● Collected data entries

***

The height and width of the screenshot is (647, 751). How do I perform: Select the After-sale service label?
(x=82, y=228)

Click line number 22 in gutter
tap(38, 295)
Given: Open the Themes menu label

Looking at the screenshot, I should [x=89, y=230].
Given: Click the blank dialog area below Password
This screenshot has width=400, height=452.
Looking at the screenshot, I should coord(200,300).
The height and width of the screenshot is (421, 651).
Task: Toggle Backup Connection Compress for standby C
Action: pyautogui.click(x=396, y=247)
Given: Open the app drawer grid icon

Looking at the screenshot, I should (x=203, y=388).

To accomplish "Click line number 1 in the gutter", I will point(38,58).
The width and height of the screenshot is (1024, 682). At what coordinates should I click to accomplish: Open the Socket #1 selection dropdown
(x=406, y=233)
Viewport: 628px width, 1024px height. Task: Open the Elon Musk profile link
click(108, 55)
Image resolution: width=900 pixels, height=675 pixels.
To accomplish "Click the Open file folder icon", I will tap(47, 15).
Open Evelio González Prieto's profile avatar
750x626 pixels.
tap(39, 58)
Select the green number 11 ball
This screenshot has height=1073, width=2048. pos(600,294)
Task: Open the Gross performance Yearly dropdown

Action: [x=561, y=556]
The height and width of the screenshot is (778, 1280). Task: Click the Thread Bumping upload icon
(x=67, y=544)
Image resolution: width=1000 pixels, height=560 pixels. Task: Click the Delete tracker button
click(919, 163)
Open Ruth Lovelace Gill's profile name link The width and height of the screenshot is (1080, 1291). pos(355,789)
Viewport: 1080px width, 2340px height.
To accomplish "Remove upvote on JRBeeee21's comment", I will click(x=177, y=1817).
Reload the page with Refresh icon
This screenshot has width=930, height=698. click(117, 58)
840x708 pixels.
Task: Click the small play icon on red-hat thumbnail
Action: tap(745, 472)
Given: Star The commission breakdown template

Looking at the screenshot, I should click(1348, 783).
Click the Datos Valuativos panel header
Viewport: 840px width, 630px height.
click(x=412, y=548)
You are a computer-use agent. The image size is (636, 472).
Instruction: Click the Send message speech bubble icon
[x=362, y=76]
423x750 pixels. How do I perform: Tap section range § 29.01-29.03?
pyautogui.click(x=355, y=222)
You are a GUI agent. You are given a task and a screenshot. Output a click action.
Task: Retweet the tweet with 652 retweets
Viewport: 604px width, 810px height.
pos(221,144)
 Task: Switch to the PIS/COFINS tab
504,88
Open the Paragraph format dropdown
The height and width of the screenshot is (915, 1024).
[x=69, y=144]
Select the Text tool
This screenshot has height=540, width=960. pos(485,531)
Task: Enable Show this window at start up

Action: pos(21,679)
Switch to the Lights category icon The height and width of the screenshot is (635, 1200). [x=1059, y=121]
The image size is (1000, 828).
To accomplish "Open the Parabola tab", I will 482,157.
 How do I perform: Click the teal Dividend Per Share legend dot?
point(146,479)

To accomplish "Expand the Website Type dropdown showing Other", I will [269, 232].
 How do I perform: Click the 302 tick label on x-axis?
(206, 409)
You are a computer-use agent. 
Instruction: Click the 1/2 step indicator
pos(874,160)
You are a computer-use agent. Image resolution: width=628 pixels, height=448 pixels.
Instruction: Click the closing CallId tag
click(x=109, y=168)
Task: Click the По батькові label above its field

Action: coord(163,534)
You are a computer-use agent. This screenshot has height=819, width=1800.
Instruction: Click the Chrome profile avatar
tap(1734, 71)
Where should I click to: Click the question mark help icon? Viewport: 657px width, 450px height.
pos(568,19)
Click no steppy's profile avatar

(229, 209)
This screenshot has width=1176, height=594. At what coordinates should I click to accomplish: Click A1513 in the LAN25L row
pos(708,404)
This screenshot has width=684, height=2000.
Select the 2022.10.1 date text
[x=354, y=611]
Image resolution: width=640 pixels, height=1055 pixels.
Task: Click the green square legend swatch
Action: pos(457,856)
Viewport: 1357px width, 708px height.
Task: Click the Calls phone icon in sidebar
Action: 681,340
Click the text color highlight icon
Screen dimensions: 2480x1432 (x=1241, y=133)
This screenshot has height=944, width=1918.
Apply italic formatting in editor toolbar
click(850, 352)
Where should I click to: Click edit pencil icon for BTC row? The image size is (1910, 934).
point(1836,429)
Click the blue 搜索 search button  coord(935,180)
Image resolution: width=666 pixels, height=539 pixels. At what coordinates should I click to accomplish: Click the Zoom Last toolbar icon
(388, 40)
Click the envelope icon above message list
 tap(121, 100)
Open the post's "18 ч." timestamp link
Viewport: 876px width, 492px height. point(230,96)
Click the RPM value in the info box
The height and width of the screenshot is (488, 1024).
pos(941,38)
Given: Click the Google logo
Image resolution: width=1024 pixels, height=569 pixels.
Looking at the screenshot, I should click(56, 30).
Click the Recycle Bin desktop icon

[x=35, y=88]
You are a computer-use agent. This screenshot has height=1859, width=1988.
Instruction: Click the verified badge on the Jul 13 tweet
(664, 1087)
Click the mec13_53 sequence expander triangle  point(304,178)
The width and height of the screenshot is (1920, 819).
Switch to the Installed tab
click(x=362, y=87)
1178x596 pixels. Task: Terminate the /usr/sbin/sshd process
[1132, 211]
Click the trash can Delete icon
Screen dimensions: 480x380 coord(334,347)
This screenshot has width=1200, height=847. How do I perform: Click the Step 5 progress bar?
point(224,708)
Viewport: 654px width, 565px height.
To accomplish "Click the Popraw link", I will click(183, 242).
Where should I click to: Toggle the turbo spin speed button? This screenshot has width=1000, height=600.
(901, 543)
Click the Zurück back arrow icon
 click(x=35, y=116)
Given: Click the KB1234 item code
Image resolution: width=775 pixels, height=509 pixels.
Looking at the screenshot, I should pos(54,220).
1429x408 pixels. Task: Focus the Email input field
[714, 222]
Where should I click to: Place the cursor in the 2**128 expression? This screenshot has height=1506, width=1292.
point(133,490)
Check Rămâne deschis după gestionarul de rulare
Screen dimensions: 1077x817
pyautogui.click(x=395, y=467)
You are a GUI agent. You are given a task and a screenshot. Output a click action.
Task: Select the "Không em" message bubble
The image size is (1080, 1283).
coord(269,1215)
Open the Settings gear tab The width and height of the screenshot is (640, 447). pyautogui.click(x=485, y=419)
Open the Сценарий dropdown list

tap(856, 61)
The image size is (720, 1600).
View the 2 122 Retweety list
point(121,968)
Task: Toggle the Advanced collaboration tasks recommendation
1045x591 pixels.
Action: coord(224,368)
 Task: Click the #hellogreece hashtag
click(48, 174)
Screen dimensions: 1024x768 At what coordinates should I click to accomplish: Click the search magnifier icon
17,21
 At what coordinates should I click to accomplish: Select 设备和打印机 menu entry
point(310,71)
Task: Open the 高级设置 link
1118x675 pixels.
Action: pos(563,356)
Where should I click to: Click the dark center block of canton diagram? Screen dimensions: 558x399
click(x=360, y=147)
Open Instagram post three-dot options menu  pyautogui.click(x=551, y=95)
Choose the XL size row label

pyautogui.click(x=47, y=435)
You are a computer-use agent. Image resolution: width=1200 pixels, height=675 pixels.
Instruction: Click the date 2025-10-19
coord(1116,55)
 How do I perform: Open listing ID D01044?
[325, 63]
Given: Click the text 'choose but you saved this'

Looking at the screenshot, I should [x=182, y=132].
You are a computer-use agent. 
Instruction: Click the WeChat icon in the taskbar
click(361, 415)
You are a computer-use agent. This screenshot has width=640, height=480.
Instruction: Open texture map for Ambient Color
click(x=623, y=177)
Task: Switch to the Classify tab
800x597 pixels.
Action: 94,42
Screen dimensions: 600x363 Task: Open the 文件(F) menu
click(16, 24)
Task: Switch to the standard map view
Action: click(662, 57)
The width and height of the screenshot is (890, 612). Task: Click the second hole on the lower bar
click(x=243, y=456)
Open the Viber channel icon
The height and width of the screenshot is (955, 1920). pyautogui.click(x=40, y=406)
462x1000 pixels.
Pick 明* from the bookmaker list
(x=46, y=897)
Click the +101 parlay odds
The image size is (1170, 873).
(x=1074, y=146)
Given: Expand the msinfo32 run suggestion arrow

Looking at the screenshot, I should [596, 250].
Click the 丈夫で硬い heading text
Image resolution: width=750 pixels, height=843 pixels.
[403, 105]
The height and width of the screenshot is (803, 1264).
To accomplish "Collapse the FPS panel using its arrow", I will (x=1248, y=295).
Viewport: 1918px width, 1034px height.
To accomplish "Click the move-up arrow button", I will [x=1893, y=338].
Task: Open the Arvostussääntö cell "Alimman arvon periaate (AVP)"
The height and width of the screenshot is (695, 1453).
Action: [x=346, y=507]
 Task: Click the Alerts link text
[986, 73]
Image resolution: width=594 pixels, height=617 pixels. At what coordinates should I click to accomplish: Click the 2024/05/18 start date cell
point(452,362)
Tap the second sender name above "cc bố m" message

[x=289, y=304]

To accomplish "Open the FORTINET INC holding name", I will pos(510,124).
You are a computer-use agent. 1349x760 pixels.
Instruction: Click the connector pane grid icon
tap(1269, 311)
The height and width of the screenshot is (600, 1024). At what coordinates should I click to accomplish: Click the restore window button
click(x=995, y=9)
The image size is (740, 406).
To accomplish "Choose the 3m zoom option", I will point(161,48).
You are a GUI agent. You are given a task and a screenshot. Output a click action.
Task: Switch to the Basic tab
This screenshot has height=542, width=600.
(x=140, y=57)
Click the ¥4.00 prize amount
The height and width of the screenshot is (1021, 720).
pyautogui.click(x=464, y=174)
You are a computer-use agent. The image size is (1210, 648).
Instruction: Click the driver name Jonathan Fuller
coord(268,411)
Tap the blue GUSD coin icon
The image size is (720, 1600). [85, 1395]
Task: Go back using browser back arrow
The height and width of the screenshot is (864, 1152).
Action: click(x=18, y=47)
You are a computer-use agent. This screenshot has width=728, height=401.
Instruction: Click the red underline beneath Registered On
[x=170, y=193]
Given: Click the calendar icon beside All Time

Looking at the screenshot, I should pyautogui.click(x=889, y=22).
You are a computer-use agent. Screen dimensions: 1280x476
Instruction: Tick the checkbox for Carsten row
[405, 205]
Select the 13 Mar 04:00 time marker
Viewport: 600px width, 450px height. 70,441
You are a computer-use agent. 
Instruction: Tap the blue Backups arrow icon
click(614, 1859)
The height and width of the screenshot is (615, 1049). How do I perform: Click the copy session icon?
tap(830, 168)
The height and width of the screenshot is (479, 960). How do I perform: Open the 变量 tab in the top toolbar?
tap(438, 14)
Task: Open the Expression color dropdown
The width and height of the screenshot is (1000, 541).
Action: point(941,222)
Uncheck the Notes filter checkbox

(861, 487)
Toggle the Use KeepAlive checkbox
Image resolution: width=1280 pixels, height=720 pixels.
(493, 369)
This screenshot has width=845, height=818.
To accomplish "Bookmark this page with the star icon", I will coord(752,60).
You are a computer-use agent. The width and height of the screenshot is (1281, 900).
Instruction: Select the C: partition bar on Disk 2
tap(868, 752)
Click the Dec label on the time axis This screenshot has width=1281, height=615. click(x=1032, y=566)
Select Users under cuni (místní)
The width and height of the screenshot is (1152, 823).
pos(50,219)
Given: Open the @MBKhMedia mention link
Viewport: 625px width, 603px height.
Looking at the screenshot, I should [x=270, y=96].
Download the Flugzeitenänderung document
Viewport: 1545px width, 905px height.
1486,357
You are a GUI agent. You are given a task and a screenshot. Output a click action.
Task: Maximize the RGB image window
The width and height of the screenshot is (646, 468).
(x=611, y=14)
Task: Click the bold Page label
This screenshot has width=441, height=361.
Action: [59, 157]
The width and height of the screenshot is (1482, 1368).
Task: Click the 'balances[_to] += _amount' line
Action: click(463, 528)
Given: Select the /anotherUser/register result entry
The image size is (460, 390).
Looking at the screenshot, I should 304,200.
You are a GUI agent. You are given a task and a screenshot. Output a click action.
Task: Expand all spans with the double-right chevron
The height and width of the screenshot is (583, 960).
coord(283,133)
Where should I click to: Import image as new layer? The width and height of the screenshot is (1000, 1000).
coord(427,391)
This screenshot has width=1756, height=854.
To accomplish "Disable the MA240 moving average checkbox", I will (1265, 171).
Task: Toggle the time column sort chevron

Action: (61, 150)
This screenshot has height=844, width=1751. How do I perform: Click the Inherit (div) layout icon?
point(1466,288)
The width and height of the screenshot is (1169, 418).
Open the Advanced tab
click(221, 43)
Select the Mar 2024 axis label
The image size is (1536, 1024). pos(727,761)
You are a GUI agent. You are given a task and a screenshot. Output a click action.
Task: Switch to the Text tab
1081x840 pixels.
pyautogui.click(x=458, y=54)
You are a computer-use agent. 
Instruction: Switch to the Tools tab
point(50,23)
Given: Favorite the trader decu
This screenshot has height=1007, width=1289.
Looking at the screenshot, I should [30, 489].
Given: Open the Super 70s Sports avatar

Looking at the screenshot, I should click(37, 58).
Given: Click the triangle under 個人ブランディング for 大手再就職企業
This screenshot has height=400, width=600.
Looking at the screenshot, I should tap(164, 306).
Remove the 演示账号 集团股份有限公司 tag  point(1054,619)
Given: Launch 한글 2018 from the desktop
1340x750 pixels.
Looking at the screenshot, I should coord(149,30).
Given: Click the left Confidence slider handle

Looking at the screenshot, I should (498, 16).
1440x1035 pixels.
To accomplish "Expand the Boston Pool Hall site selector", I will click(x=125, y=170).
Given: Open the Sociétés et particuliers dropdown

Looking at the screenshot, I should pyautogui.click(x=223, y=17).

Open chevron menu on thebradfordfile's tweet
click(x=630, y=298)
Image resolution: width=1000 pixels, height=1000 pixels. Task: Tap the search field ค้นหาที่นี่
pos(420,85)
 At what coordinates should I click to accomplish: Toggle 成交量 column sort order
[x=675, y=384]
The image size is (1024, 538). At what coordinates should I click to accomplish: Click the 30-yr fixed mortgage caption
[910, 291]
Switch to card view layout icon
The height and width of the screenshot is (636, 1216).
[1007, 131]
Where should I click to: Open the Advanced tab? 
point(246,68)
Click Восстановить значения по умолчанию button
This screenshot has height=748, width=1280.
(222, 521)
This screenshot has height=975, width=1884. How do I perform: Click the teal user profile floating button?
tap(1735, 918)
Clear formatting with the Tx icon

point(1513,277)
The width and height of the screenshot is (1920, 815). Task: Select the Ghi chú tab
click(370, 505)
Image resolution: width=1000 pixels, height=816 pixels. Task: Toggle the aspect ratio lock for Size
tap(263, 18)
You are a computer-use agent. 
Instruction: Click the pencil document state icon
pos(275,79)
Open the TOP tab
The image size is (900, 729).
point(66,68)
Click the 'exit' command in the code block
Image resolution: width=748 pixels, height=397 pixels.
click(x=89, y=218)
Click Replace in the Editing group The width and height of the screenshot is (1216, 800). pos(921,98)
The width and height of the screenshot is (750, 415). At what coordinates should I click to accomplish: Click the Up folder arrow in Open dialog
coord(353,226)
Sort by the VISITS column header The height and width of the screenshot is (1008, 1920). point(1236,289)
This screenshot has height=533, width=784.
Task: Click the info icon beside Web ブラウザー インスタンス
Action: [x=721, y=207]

***

● Problem to work on
Of the entries listed above, reproduce only the lines starting at the line containing "The width and height of the screenshot is (1000, 541)." and ending at the line containing "Given: Open the @MBKhMedia mention link". Include both, exactly as they stand.

● The completed task
The width and height of the screenshot is (1000, 541).
Action: point(941,222)
Uncheck the Notes filter checkbox

(861, 487)
Toggle the Use KeepAlive checkbox
Image resolution: width=1280 pixels, height=720 pixels.
(493, 369)
This screenshot has width=845, height=818.
To accomplish "Bookmark this page with the star icon", I will coord(752,60).
You are a computer-use agent. The width and height of the screenshot is (1281, 900).
Instruction: Select the C: partition bar on Disk 2
tap(868, 752)
Click the Dec label on the time axis This screenshot has width=1281, height=615. click(x=1032, y=566)
Select Users under cuni (místní)
The width and height of the screenshot is (1152, 823).
pos(50,219)
Given: Open the @MBKhMedia mention link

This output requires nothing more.